He frowned down at the circle of stones and the deep black pit which formed the prison of the bound minotaur. “Rather vexingly, whilst I do enjoy seeing a being suffer so, it is also entirely in my way. This is the Janus station of which I spoke. It is unlikely we can get close enough to activate it without being gored to death by this rabid creature. Its arms may be bound, but a flick of that head will still run anyone of us through.”
The old man looked around thoughtfully. “I suggest we throw it the human boy,” he said to Robin. “It may distract the minotaur long enough for us to activate the doorway. Although it would be horribly messy of course.”
“Oi!” Henry protested. “No one’s throwing me anywhere!”
Robin ignored them both. He was staring, transfixed at the minotaur. It was a thing of pure anger, every muscle and bunched sinew straining uselessly against its chains, head tossing back and forth, mad red eyes rolling, filled with bloodlust. Danger rolled from it in waves. It exuded pure menace … and something, he decided, was wrong about it.
“This isn’t right,” Robin said quietly. His companions didn’t hear him immediately. They were bickering amongst themselves.
To Robin’s eye, the minotaur, held fast in mid-air, crucified above the deep pit, seemed … well … too scary. Too violent and large and feral. It was almost as though it was overblown in its efforts to convince them of its danger. Insisting a little too hard on its own great terribleness.

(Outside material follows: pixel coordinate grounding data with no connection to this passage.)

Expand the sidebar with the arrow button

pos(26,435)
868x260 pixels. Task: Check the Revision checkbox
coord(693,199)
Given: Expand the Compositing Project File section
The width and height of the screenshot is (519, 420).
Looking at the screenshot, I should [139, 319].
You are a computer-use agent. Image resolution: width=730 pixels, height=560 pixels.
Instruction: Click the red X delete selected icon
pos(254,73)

“It's too pantomime,” he muttered to himself. “It’s like those houses with the fake dogs.”
Henry had broken off with Strife and now looked at his friend curiously. “What are you on about, Rob?”
Robin glanced at him briefly, then looked back up to the thrashing, violent ton of murderous man-bull above them.

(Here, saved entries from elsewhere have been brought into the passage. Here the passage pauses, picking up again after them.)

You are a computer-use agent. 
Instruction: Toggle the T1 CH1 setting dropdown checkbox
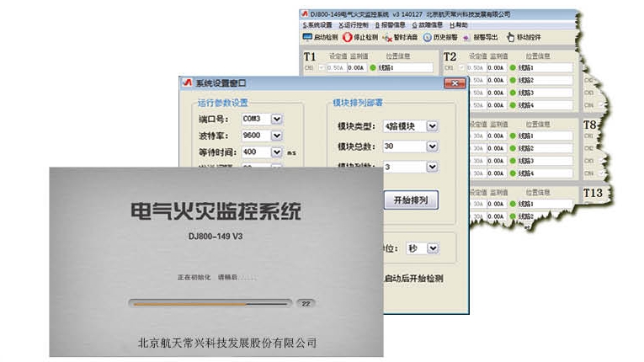(320, 67)
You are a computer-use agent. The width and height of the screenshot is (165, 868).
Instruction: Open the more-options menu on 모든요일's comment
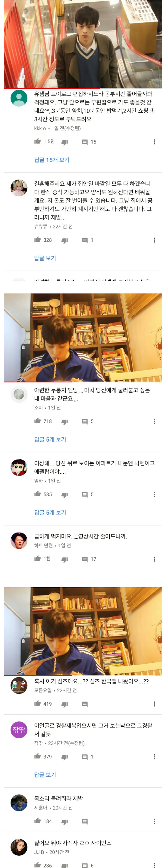154,704
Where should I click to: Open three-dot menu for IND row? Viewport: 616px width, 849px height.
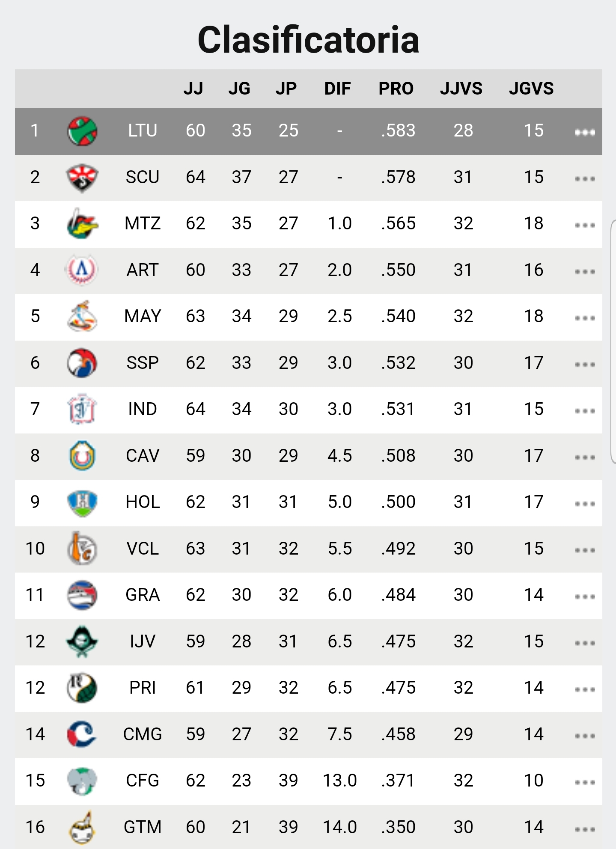(585, 411)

“You know, back home … in the human world, I mean. Mr Burrows, Gran’s neighbour, he had one of them.”
Henry looked puzzled. “A … minotaur?” he hazarded.
“No,” Robin shook his head. “A fake dog. It’s like a gadget, just a novelty item really,” he explained. “It’s a little voicebox thing and you leave it in the hall, near the front door. It’s got a motion sensor, and when people get near it, it lets out a recording of an angry dog barking.” He looked at Henry and Strife. “You know, scary, but fake. Mr Burrows had one of those stickers in his window too, the ones that show an angry dog, usually looking vicious and foaming with ‘warning; I live here’ written underneath. He didn’t have a dog at all though. He had a parakeet.”
“Why would anyone have such a ridiculous thing?” Strife asked him spitefully.
“A parakeet?” Henry asked. Strike glanced at him sidelong.
“A fake dog.”
“It’s supposed to warn off robbers and burglars,” Robin explained. “To put people off breaking in. A deterrent. It's supposed to make you think, hang on, there’s a big scary dog in there, no thanks. I like my arms attached, not chewed off. I’ll go rob a different house today.”
Henry was looking bewildered. “Mate, you have totally lost me. What’s your old neighbour's fake dog alarm got to do with anything? My dad went through a phase of having one of those plastic fish on the wall that sing reggae songs. He thought it was hilarious. It wasn’t. So what? Bad taste isn’t going to help us fight Señor Steroids here.”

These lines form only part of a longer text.